Depletion of IL-2–expanded CD4+Foxp3+ Treg and CD4+ T effector cells reduced, but did not eliminate, IL-2–induced homeostatic protection against TB lesions. (A) A complete in vivo deletion of CD4+ T cells (left graph) by anti-CD4 Ab treatment during M. tuberculosis infection, and blockage of IL-2 expansion of CD4+Foxp3+ Treg (middle and right graphs). Data were collected on day 5 (D5) after the first (1st) and the second (2nd) IL-2 treatment as day 5 after each IL-2 treatment is the peak time for Foxp3+ T cell expansion (see Fig. 1). (B) CD4 depletion blocked the ability of IL-2 to expand CD4+ T effectors during M. tuberculosis infection. Effector CD8+ T and γδ T cells were detectable. (C) Left graph, CD4 depletion significantly reduced IL-2–induced resistance to TB lesions (see the first and second bars [from left] for comparison between IL-2–treated CD4-depleted [IL-2/CD4] group and IL-2–treated CD4-not-depleted [IL-2/CD4+] group), but IL-2 treatments still led to detectable resistance to severe TB lesions in the absence of CD4+ T cells (see the second and third bars for comparison between saline-treated [Cont/CD4] and IL-2–treated [IL-2/CD4] groups). Another control group, saline-treated CD4-not-depleted (Cont/CD4+) group, was also included for comparison. (C) Right graph, No statistical difference in mean M. tuberculosis CFU counts from lung lobe homogenates between IL-2–treated CD4-depleted group (IL-2) and control saline-treated CD4-depleted group (Control). Note that extrathoracic TB lesions were seen in the control group, but not in the IL-2–treated group after CD4 depletion. Both IL-2 and control groups of macaques (8 animals) were treated with humanized OKT4A-depleting mAb at a dose of 50 mg/kg on days –5, 10, and 25 after M. tuberculosis infection.

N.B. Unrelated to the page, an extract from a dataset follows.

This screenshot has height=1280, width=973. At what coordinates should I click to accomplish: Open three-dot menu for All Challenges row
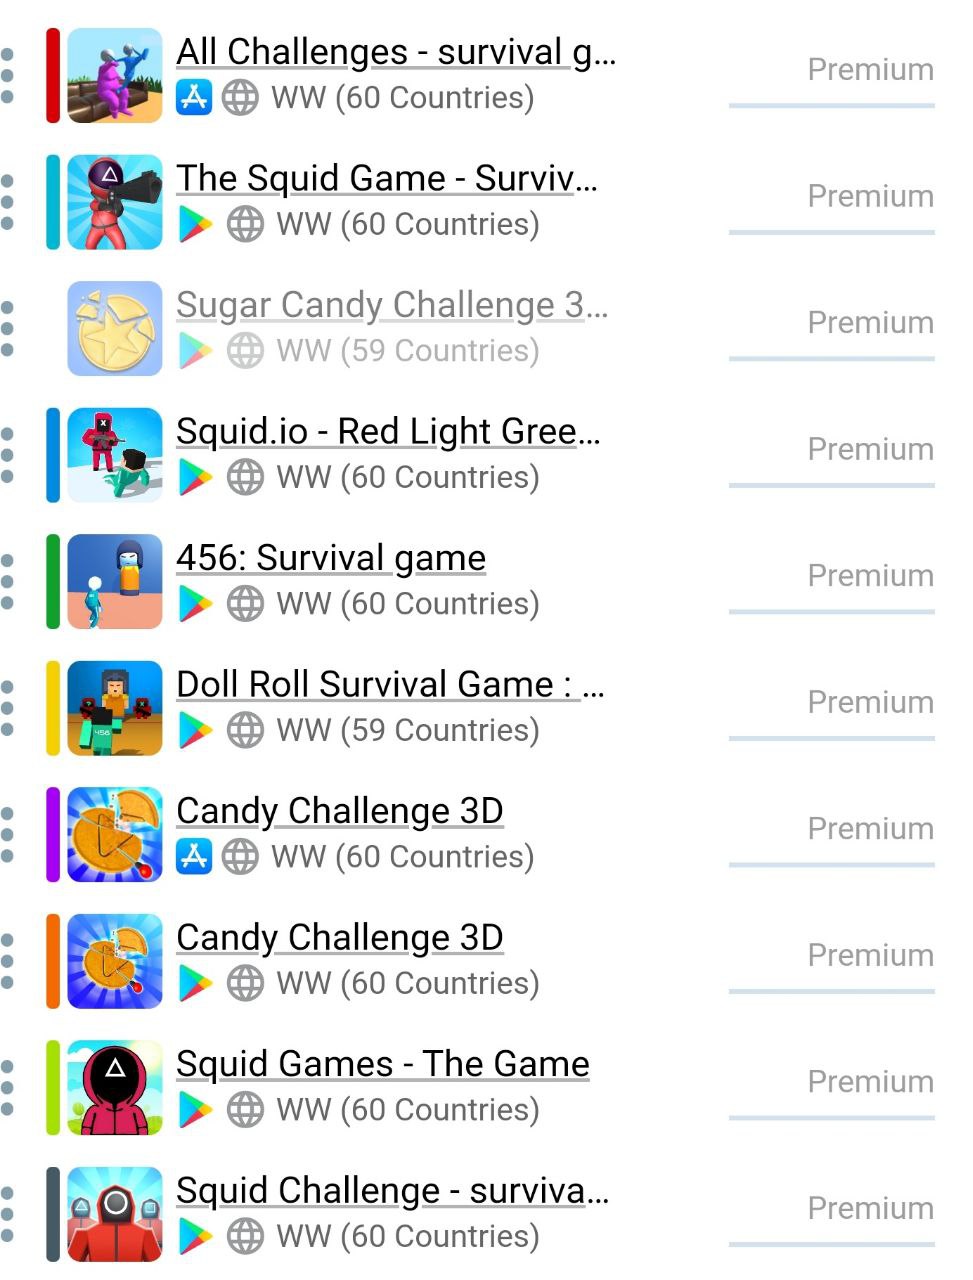point(8,76)
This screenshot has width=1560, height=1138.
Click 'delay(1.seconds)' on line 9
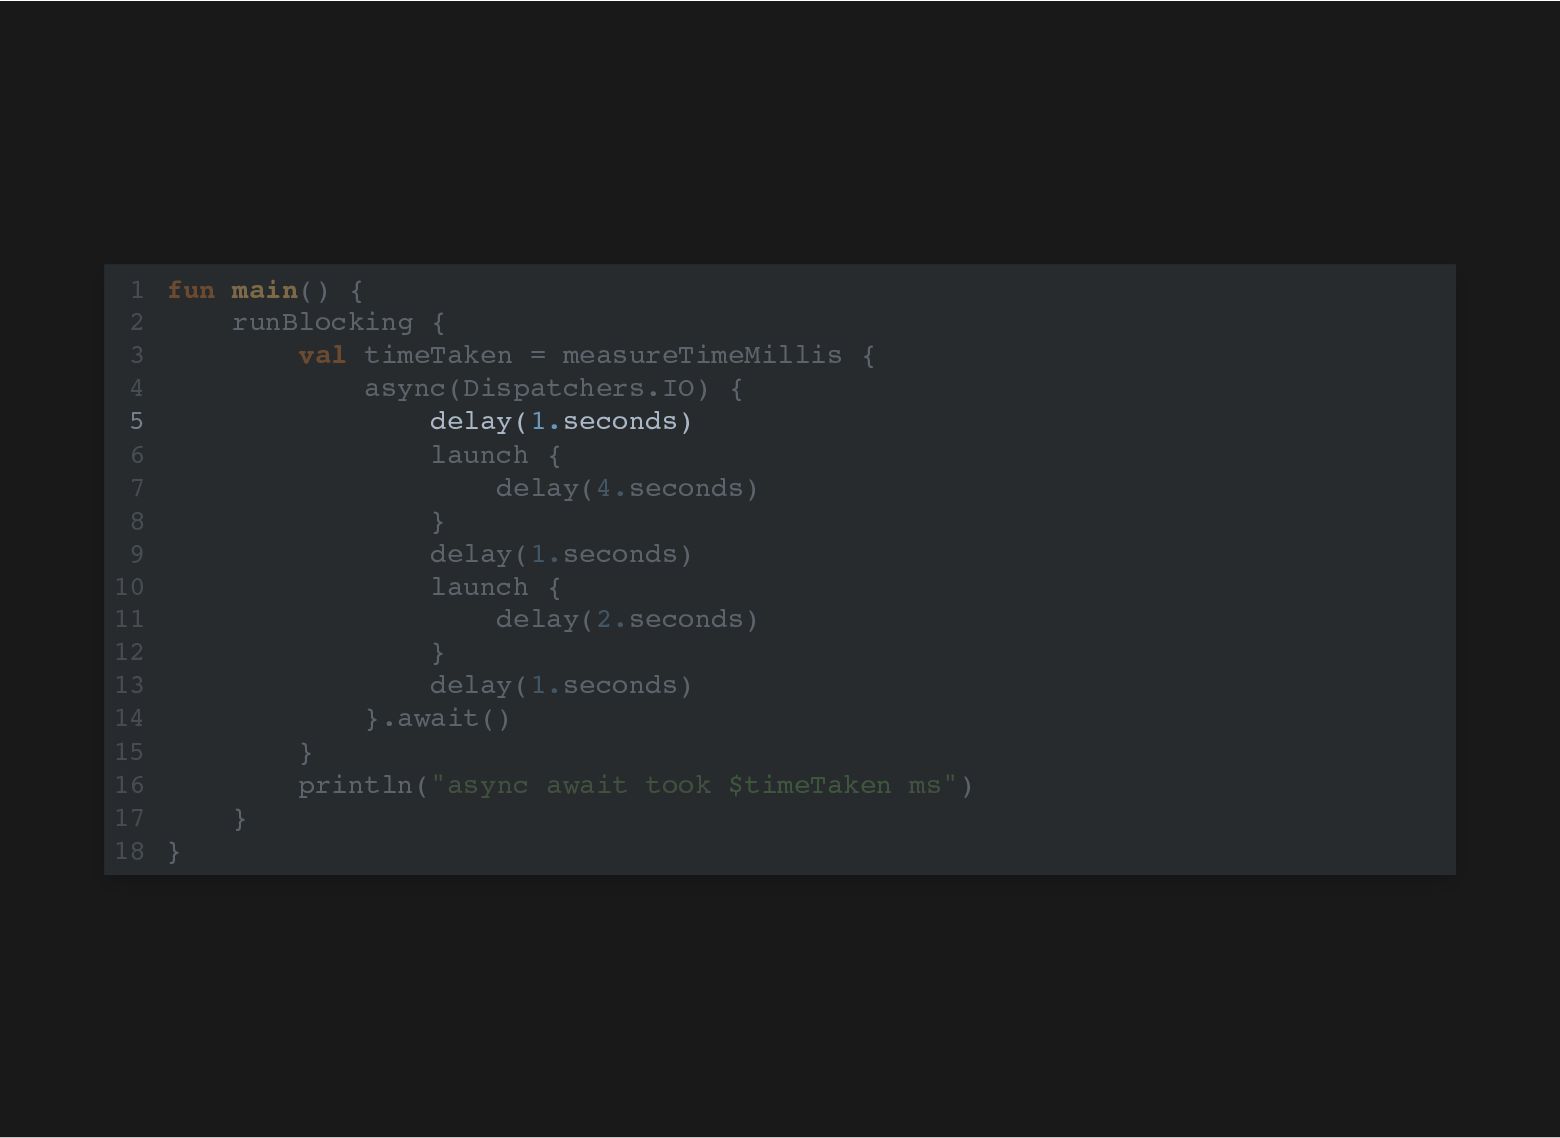561,554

Intermittent IL-2 treatments, M. tuberculosis infection, and evaluations of gross pathology and bacterial burdens were essentially the same as those described above for those macaques without CD4 depletion. The data in this figure are compared between the groups based on our previous observation that control isotype Ab treatment of macaques during M. tuberculosis infection does not cause significant depletion or expansion of CD4+ T effector cells, CD4+Foxp3+ T cells, CD8+ T effector cells, or γδ T effector cells when compared with saline-treated macaques (Ref. 22 and data not shown). *p < 0.05, **p < 0.01, ***p < 0.001.